• Exercise aim:
Restate, word for word, the run of lines that starts at the line containing "Website (291, 1734)" and ends with the final line of the listing. Leave pictures out.

*** Records shown

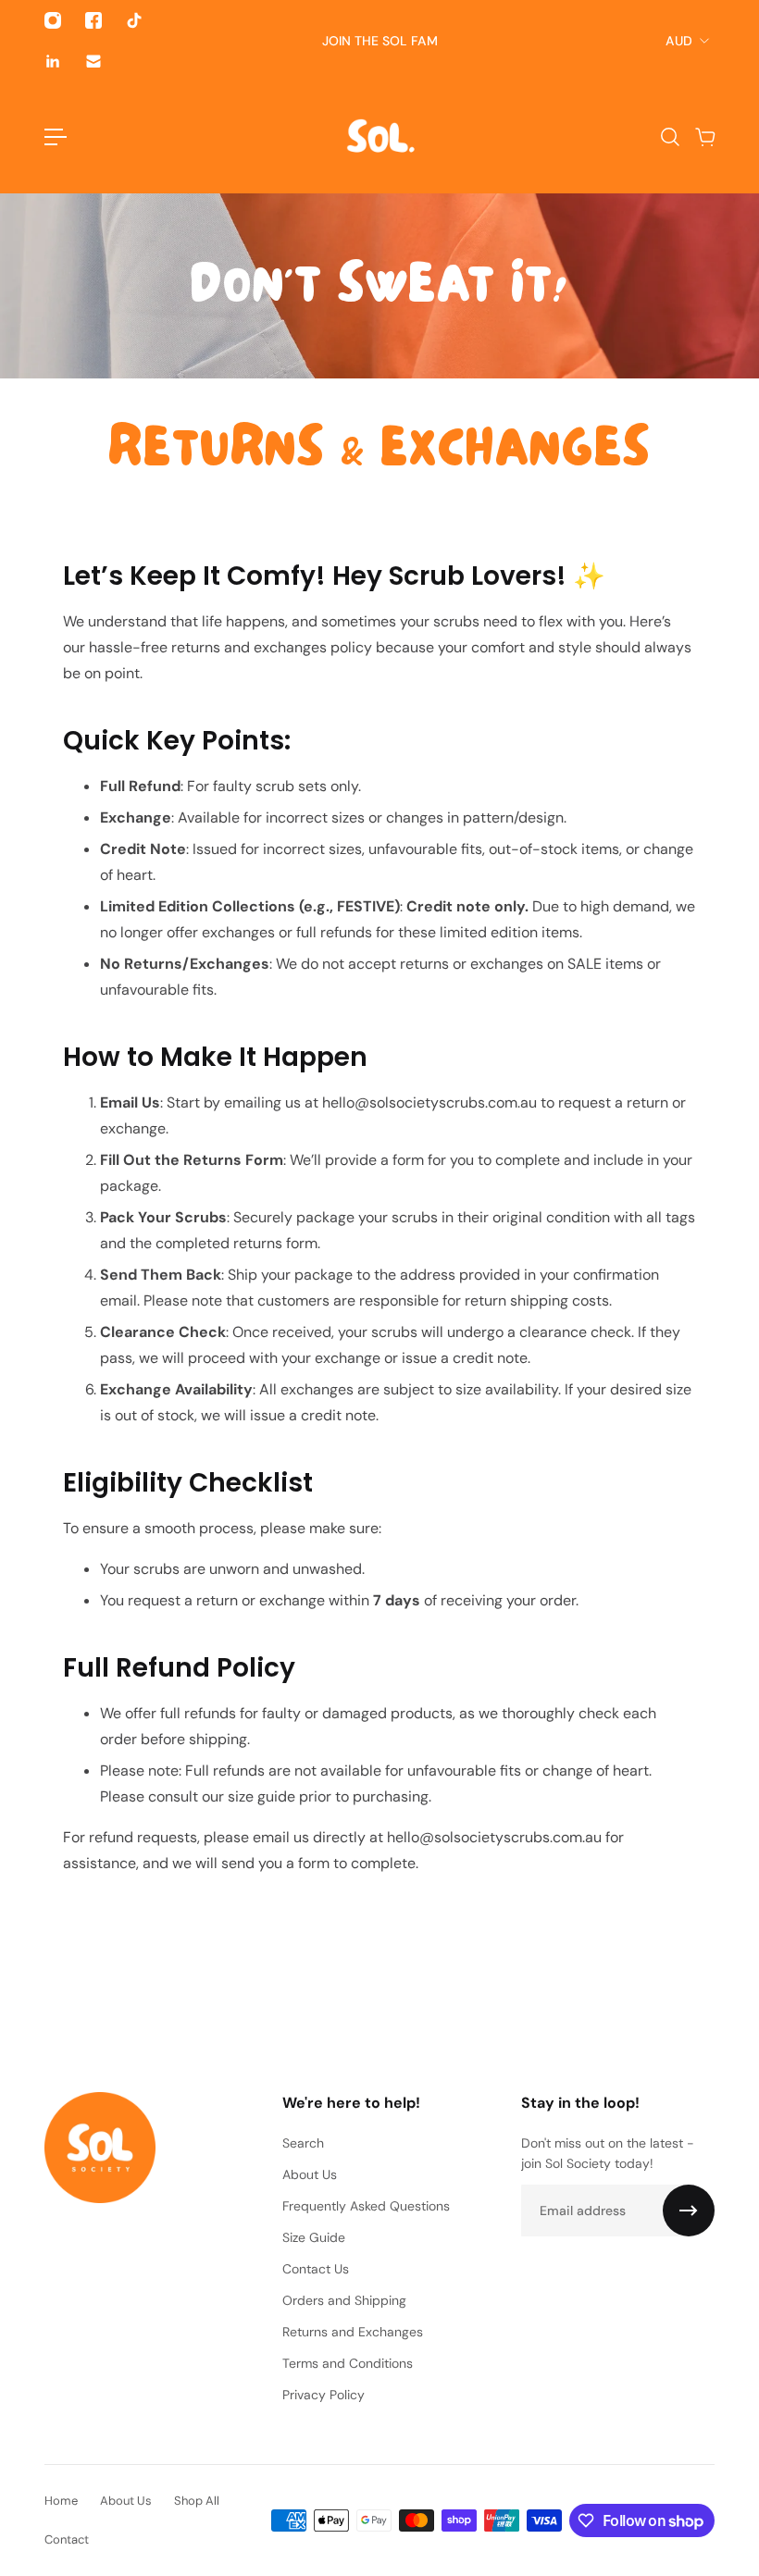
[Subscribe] (689, 2210)
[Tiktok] (134, 20)
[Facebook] (93, 20)
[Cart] (704, 137)
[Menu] (55, 137)
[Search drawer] (669, 137)
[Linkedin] (52, 61)
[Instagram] (52, 20)
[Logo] (379, 137)
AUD (679, 40)
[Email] (93, 61)
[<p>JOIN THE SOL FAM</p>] (379, 41)
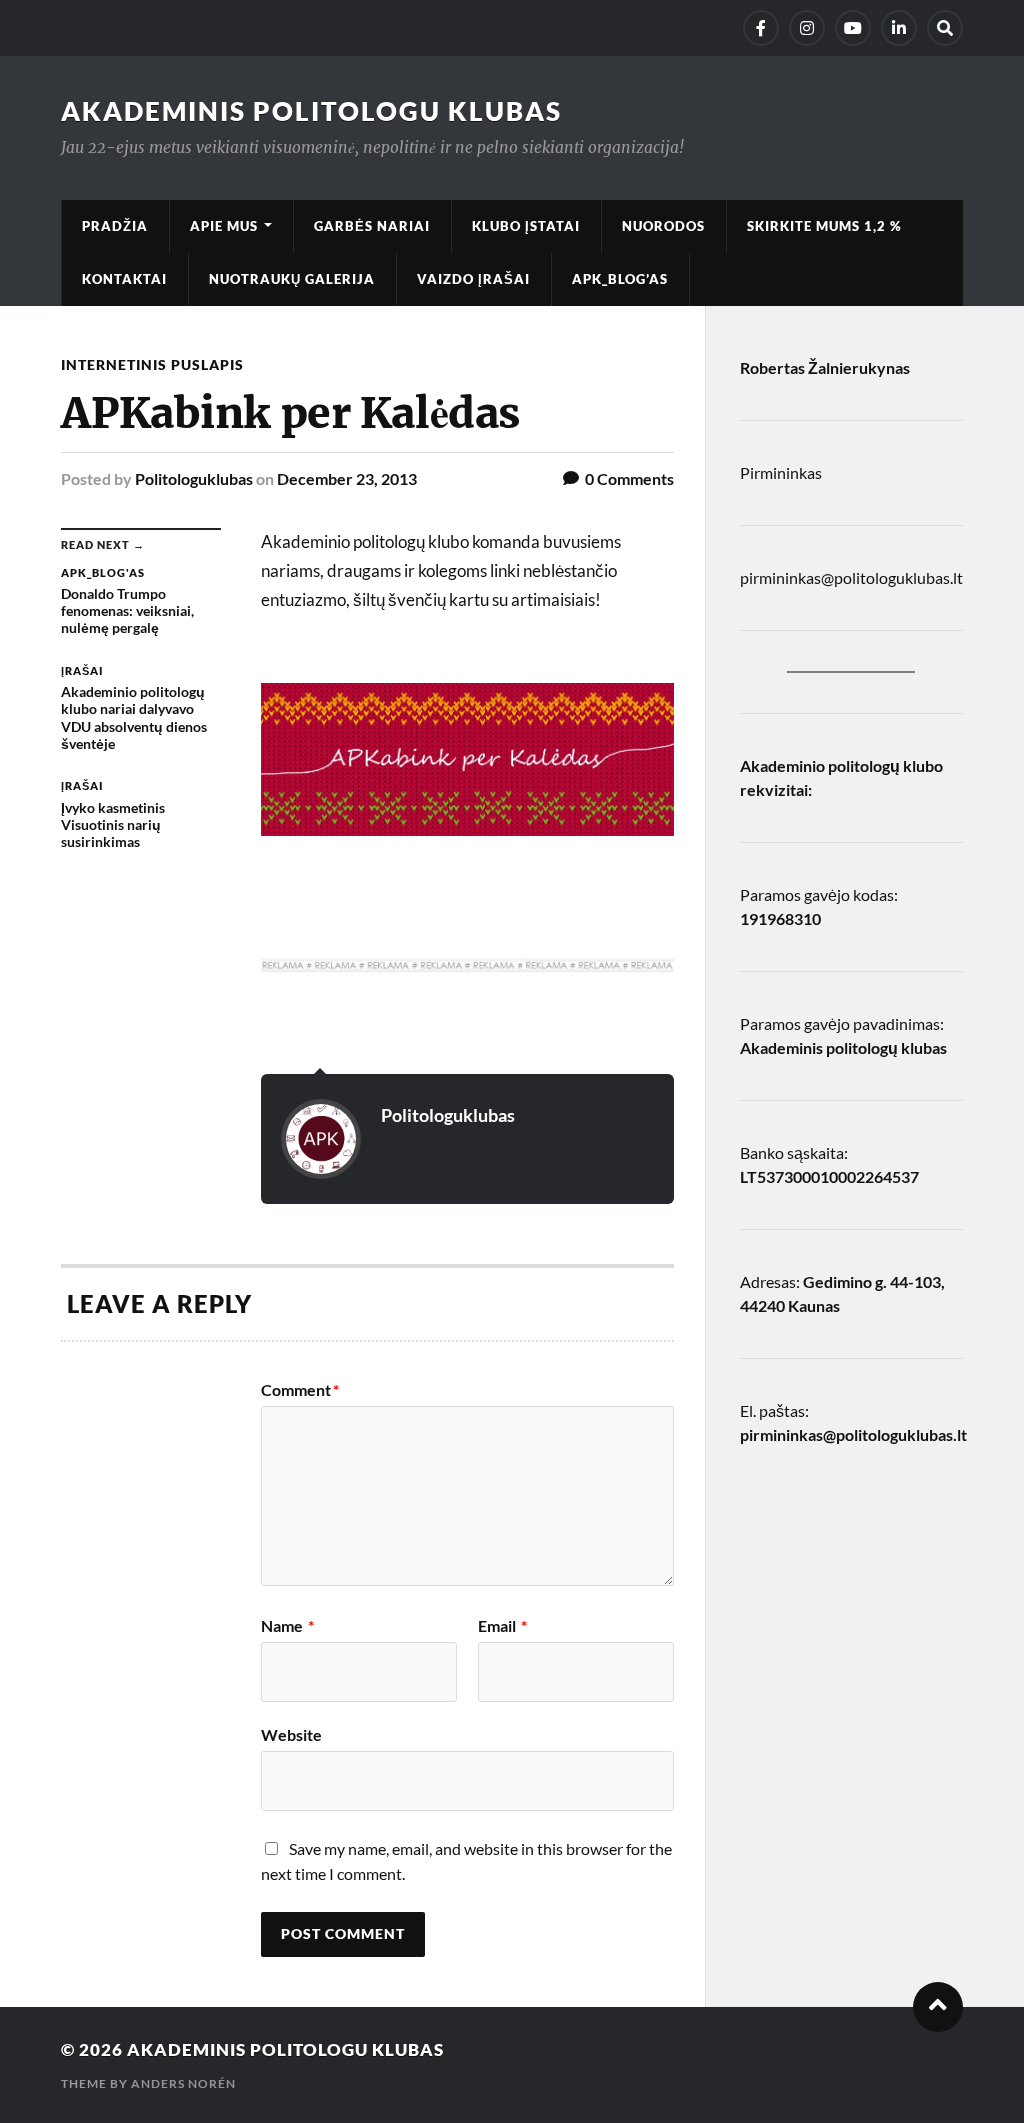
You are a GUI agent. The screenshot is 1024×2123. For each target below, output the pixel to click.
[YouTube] (853, 28)
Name (287, 1626)
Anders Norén (183, 2083)
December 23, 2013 (347, 478)
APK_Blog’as (620, 279)
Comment (300, 1390)
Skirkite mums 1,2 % (824, 226)
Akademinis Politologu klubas (311, 111)
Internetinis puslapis (152, 364)
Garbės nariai (372, 226)
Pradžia (115, 226)
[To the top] (938, 2007)
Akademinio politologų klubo (841, 765)
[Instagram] (807, 28)
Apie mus (224, 226)
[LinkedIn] (899, 28)
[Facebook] (761, 28)
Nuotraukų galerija (292, 279)
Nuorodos (663, 226)
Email (502, 1626)
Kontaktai (124, 279)
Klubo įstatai (526, 226)
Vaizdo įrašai (473, 279)
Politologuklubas (194, 478)
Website (291, 1734)
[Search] (945, 28)
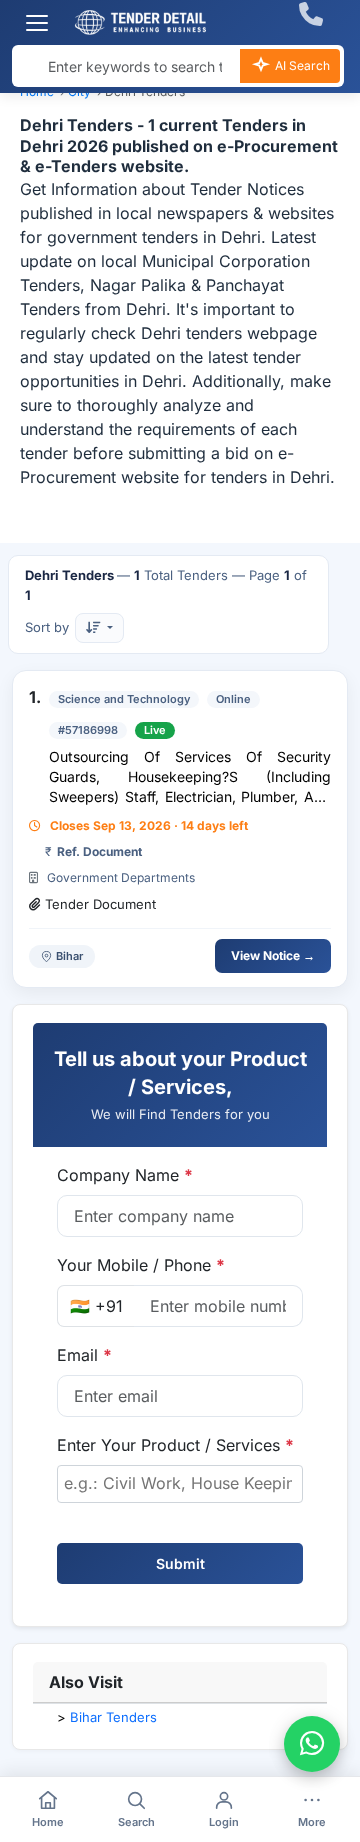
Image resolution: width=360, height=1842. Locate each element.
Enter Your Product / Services (175, 1445)
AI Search (301, 65)
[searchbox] (180, 1483)
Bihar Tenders (113, 1717)
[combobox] (180, 1484)
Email (84, 1355)
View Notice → (273, 955)
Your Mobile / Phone (141, 1265)
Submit (180, 1563)
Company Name (125, 1175)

******

• Response to this task:
Website (291, 1734)
[Search] (945, 28)
Image resolution: width=360, height=1842. Locate each element.
Enter Your Product / Services (175, 1445)
AI Search (301, 65)
[searchbox] (180, 1483)
Bihar Tenders (113, 1717)
[combobox] (180, 1484)
Email (84, 1355)
View Notice → (273, 955)
Your Mobile / Phone (141, 1265)
Submit (180, 1563)
Company Name (125, 1175)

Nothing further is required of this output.